Cylinder count is totally unimportant in defensive driving.
Defensive driving means constantly anticipating the worst, leaving yourself plenty of room to deal with it, and never assuming others will do the smart thing. You don’t need extra power to do this.

I spent many times more than the required 40 hours with my daughter when she was learning to drive. I often told her that every single time she went out on the road she’d see at least one driver around her do something stupid, even if she was only driving to the corner store. I pointed out to her that the difference between getting in accidents and not having any is assuming that everyone else would do dumb things. Then whenever we went out together, I pointed out all the dumb things I saw drivers do that could result in an accident. I had no problem finding plenty to point out. Normally I simply react and move on, but when I started paying attention I was actually surprised at how many there were. Drivers pulling up to stop signs while chatting on the phone, then driving through them in front of me, people making lefts in front of us without looking, people backing into the road without looking, and on and on. 45++ years of driving has taught me to anticipate these things, and I normally steer clear of the possible consequences before the consequences happen, but there are loose nuts behind an awful lot of steering wheels.
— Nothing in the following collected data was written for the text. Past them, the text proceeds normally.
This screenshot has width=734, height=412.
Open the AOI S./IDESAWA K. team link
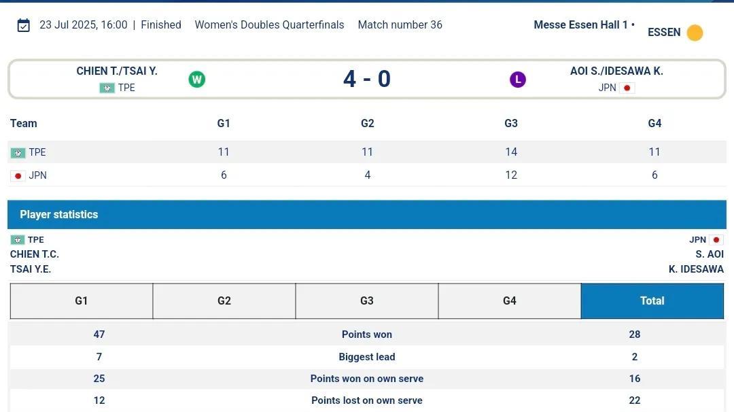coord(616,71)
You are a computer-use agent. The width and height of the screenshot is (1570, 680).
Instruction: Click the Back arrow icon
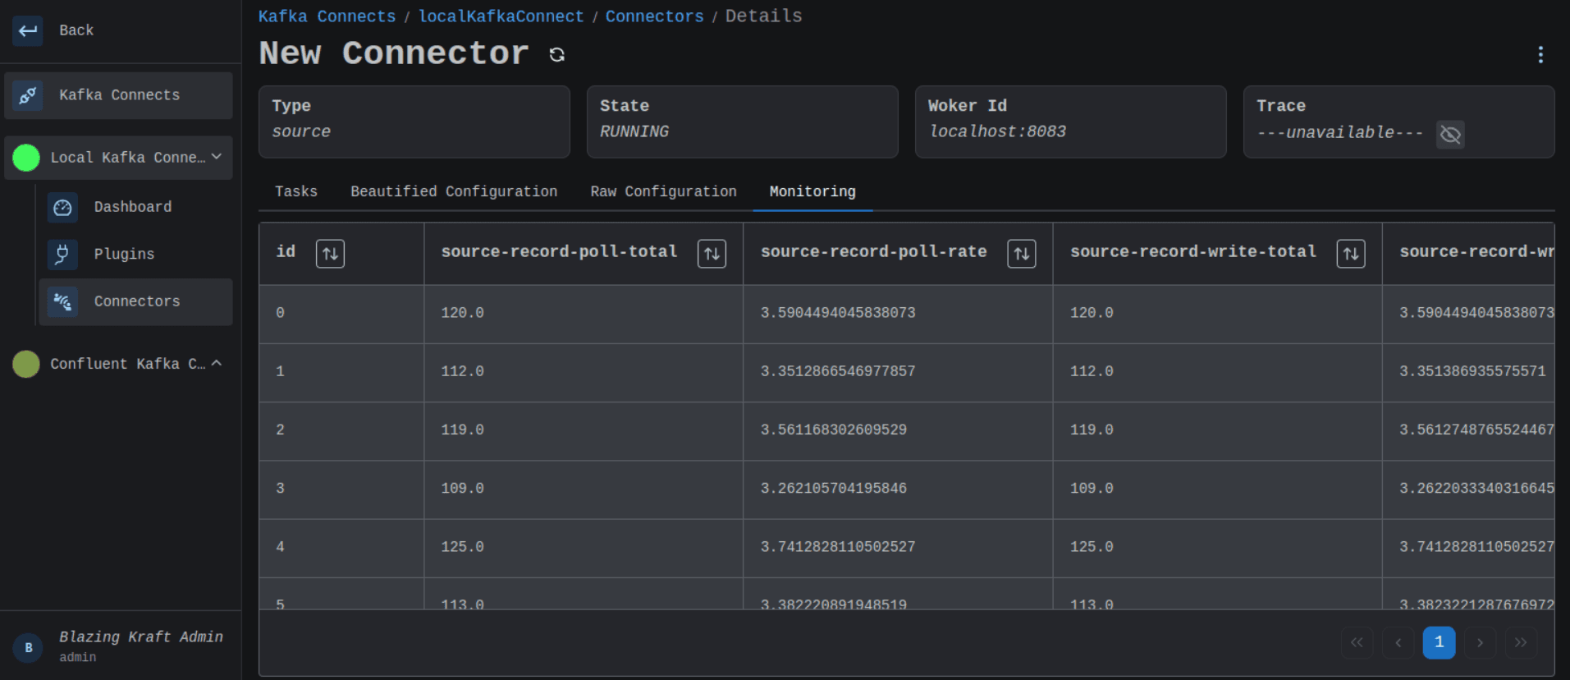pos(28,31)
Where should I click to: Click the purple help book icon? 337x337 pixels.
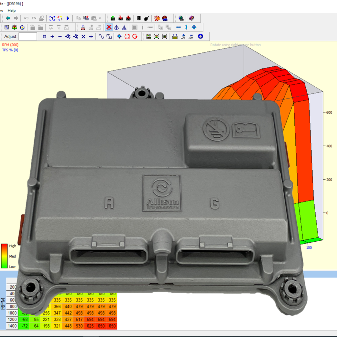pos(192,18)
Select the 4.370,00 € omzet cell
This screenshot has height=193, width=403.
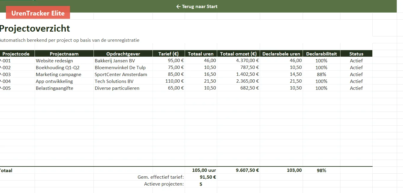click(238, 61)
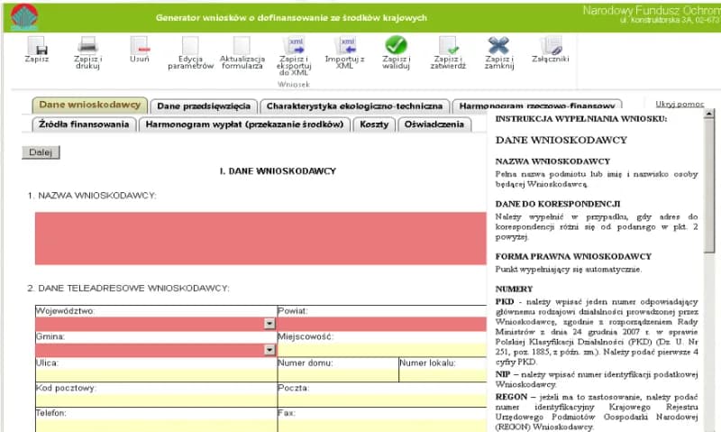Screen dimensions: 721x432
Task: Click the Kod pocztowy input field
Action: tap(155, 400)
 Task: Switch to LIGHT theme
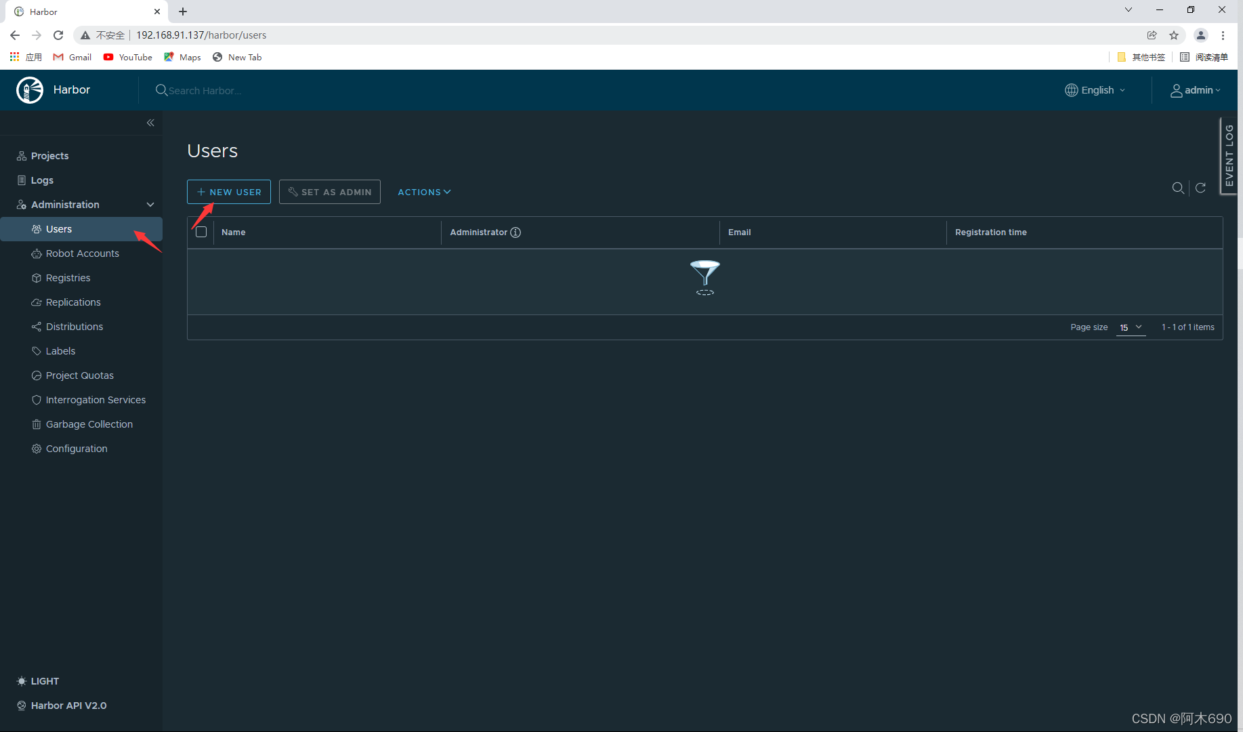pos(38,681)
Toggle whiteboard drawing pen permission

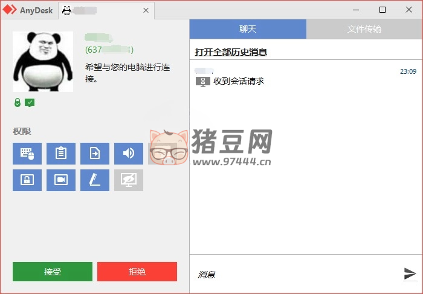[x=95, y=180]
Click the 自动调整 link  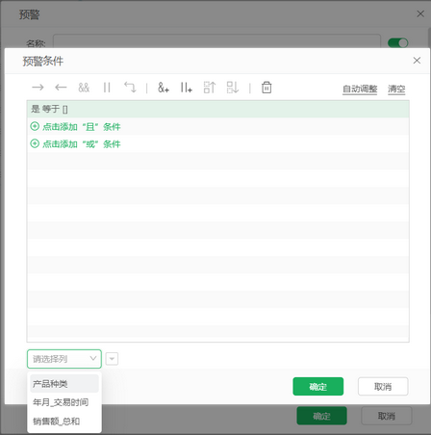click(360, 89)
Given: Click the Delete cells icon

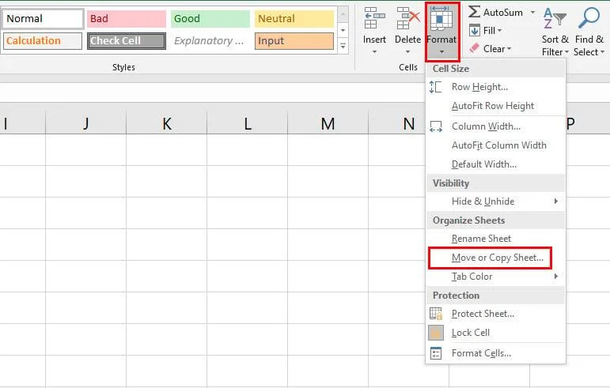Looking at the screenshot, I should tap(407, 19).
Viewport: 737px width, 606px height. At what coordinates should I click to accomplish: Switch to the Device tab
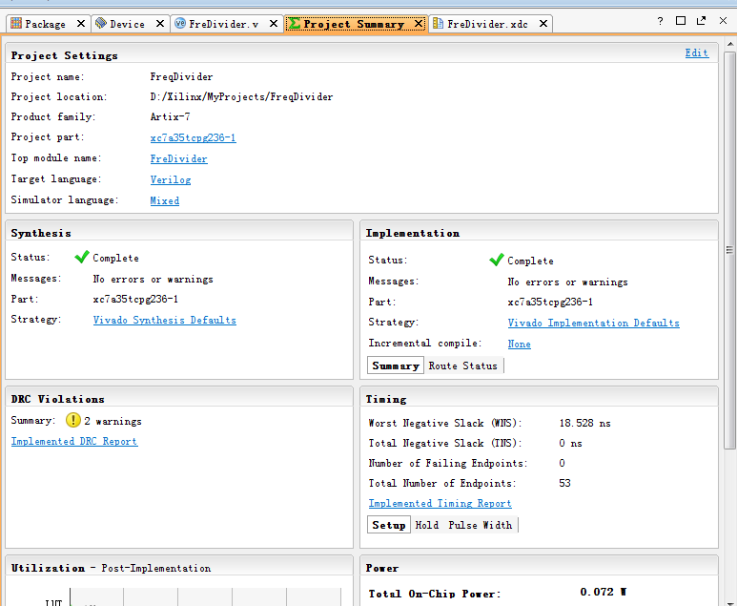tap(126, 24)
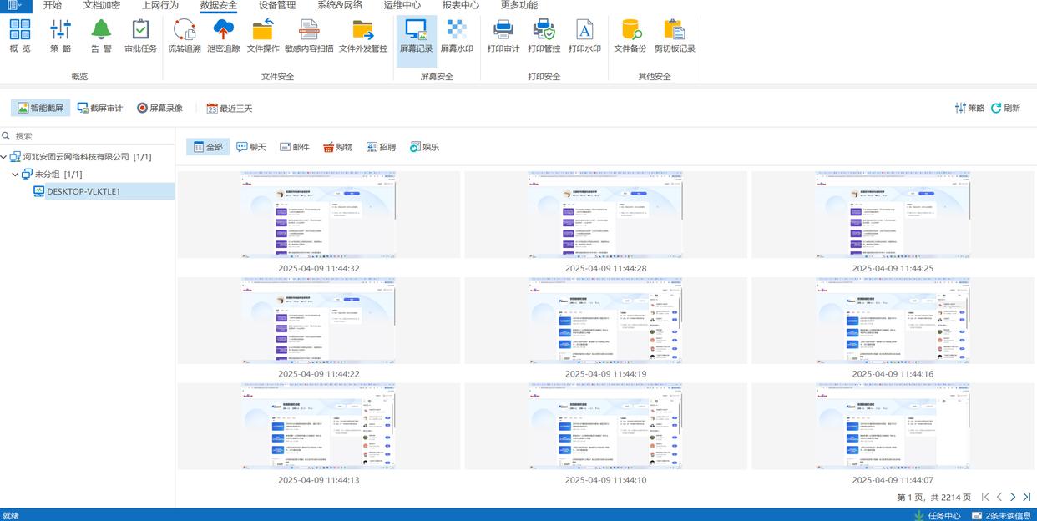
Task: Go to the next page of screenshots
Action: coord(1013,497)
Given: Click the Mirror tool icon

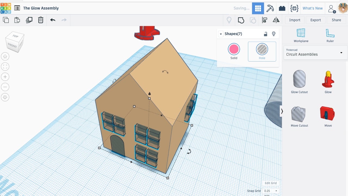Looking at the screenshot, I should coord(276,20).
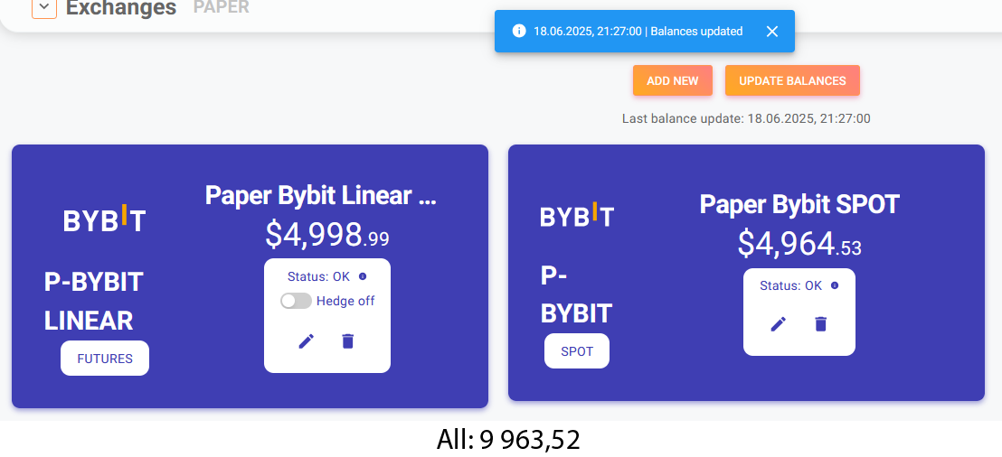
Task: Click the info icon in notification
Action: click(x=519, y=31)
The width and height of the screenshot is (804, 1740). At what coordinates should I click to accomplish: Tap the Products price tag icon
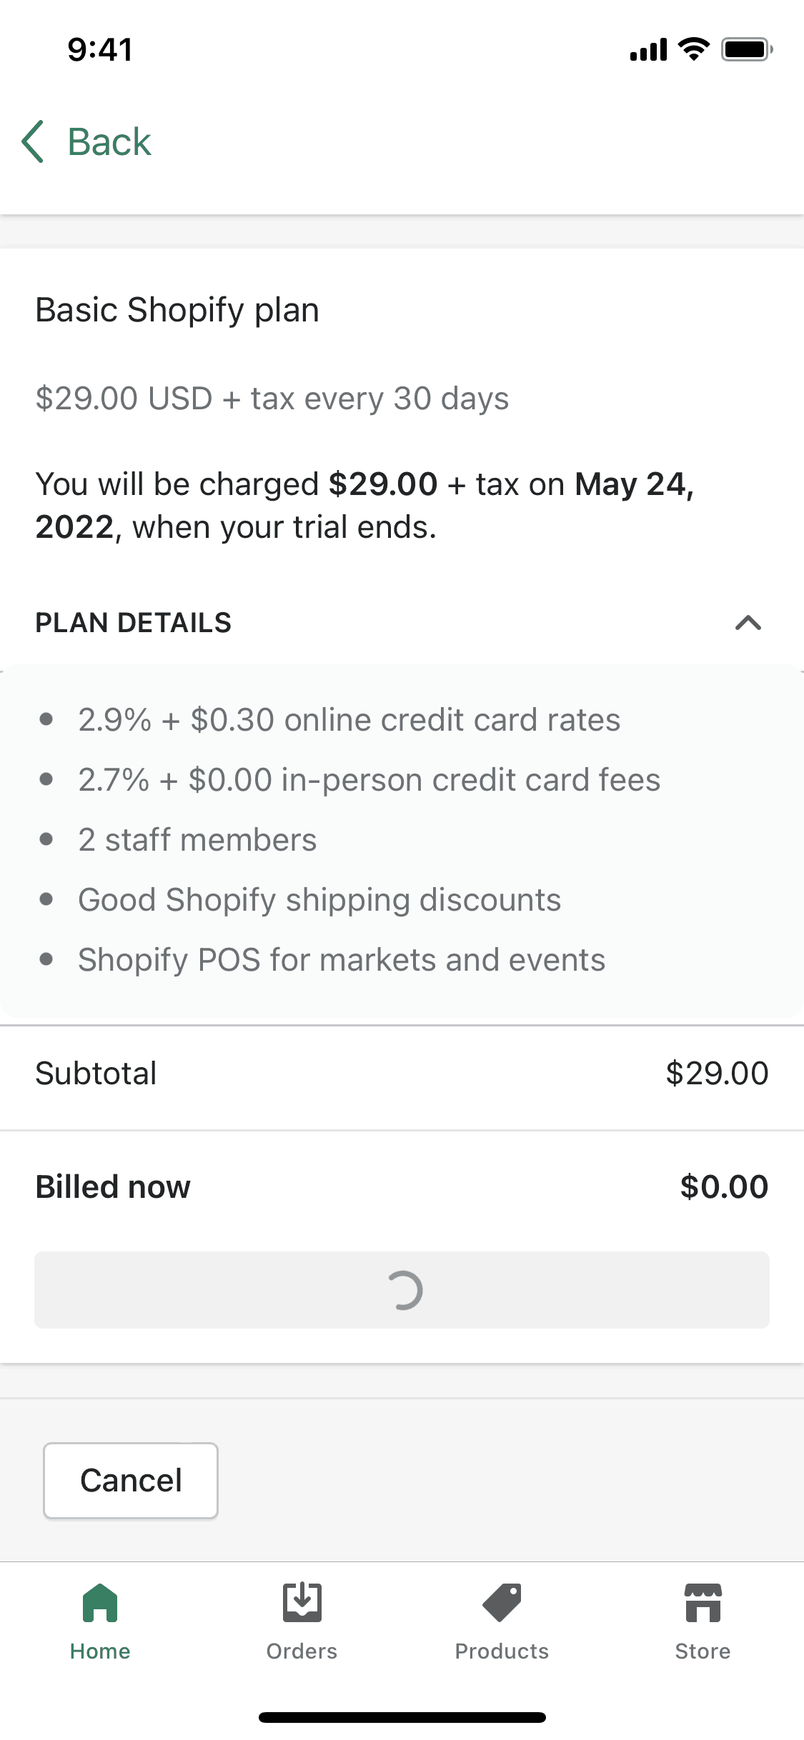(x=502, y=1603)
I think adequate acceleration is important for safety. But it doesn’t have to be super high. Too much acceleration might be worse that not enough safety-wise in fact. An acceleration spec between 9-10 seconds over 0-60 mph is adequate for safety in my opinion. Even most modern econo-boxes will meet that spec or come very close.

Being able to accelerate with adequacy not only depends upon the power to weight ratio, but also the available traction. In the winter, AWD cars even with lower powered motors out accelerate the most powerful 2wd car in snow. Add the appropriate tires, and you are even further ahead.

Defensive driving is all about your state of mind and has almost nothing to do with the car you drive or the size of the engine it has.

There are times when I have done absolutely nothing wrong, anticipated everything I could that could go wrong, and from out of no where, a less involved driver put us at risk. Having a car that accelerates well can be very helpful. Having a car that accelerates well is as important as one that stops well when you need to. Having a car that handles well too gives you more options; and more options is what you as a driver are always looking for.

I’ve always driven V8s or V6s. There maybe was a time but I really can’t think of one where I had or chose to accelerate to avoid an accident. Clearly there were times when braking or evasive action avoided such as well as anticipating problems that were developing a ways away. Brake lights a half mile ahead on an icy road for example. I’d go for a little larger vehicle rather than being concerned about the engine size though.